BEGIN THE INPUT

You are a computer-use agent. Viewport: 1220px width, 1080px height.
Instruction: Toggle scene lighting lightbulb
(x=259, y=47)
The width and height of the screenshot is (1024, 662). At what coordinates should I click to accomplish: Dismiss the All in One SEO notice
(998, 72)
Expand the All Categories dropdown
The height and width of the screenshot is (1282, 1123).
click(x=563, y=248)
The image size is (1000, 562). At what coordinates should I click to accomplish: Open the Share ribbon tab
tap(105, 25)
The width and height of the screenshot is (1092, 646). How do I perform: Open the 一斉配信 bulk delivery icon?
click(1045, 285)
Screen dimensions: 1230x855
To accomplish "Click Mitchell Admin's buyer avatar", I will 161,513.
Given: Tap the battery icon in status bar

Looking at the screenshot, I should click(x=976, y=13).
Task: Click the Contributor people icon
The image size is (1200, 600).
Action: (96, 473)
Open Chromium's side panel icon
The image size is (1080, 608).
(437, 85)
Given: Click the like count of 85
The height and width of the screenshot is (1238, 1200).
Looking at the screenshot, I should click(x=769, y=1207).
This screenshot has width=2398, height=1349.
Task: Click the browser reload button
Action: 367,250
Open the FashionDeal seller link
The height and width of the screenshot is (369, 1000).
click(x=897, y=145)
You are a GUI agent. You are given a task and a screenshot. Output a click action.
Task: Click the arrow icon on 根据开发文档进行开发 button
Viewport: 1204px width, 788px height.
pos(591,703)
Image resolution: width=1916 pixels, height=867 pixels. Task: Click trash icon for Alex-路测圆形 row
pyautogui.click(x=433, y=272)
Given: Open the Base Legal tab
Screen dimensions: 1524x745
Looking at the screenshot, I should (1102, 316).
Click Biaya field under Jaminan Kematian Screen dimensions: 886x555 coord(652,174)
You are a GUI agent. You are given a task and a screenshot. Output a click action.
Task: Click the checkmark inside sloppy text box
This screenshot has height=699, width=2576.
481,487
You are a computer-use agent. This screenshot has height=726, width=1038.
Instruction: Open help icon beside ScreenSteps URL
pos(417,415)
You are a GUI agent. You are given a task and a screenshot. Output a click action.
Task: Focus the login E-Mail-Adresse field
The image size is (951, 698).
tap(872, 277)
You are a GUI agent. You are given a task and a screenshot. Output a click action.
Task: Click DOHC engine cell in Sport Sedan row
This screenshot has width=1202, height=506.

END THE INPUT

• _ABOUT THIS EXERCISE_: Reproduce verbatim the lines above, from the line with "The width and height of the screenshot is (1024, 662)." through the line with "You are a computer-use agent. This".

• _THE COMPLETED TASK_:
The width and height of the screenshot is (1024, 662). At what coordinates should I click to accomplish: Dismiss the All in One SEO notice
(998, 72)
Expand the All Categories dropdown
The height and width of the screenshot is (1282, 1123).
click(x=563, y=248)
The image size is (1000, 562). At what coordinates should I click to accomplish: Open the Share ribbon tab
tap(105, 25)
The width and height of the screenshot is (1092, 646). How do I perform: Open the 一斉配信 bulk delivery icon?
click(1045, 285)
Screen dimensions: 1230x855
To accomplish "Click Mitchell Admin's buyer avatar", I will 161,513.
Given: Tap the battery icon in status bar

Looking at the screenshot, I should click(x=976, y=13).
Task: Click the Contributor people icon
The image size is (1200, 600).
Action: (96, 473)
Open Chromium's side panel icon
The image size is (1080, 608).
(437, 85)
Given: Click the like count of 85
The height and width of the screenshot is (1238, 1200).
Looking at the screenshot, I should click(x=769, y=1207).
This screenshot has width=2398, height=1349.
Task: Click the browser reload button
Action: 367,250
Open the FashionDeal seller link
The height and width of the screenshot is (369, 1000).
click(x=897, y=145)
You are a GUI agent. You are given a task and a screenshot. Output a click action.
Task: Click the arrow icon on 根据开发文档进行开发 button
Viewport: 1204px width, 788px height.
pos(591,703)
Image resolution: width=1916 pixels, height=867 pixels. Task: Click trash icon for Alex-路测圆形 row
pyautogui.click(x=433, y=272)
Given: Open the Base Legal tab
Screen dimensions: 1524x745
Looking at the screenshot, I should (1102, 316).
Click Biaya field under Jaminan Kematian Screen dimensions: 886x555 coord(652,174)
You are a GUI agent. You are given a task and a screenshot. Output a click action.
Task: Click the checkmark inside sloppy text box
This screenshot has height=699, width=2576.
481,487
You are a computer-use agent. This screenshot has height=726, width=1038.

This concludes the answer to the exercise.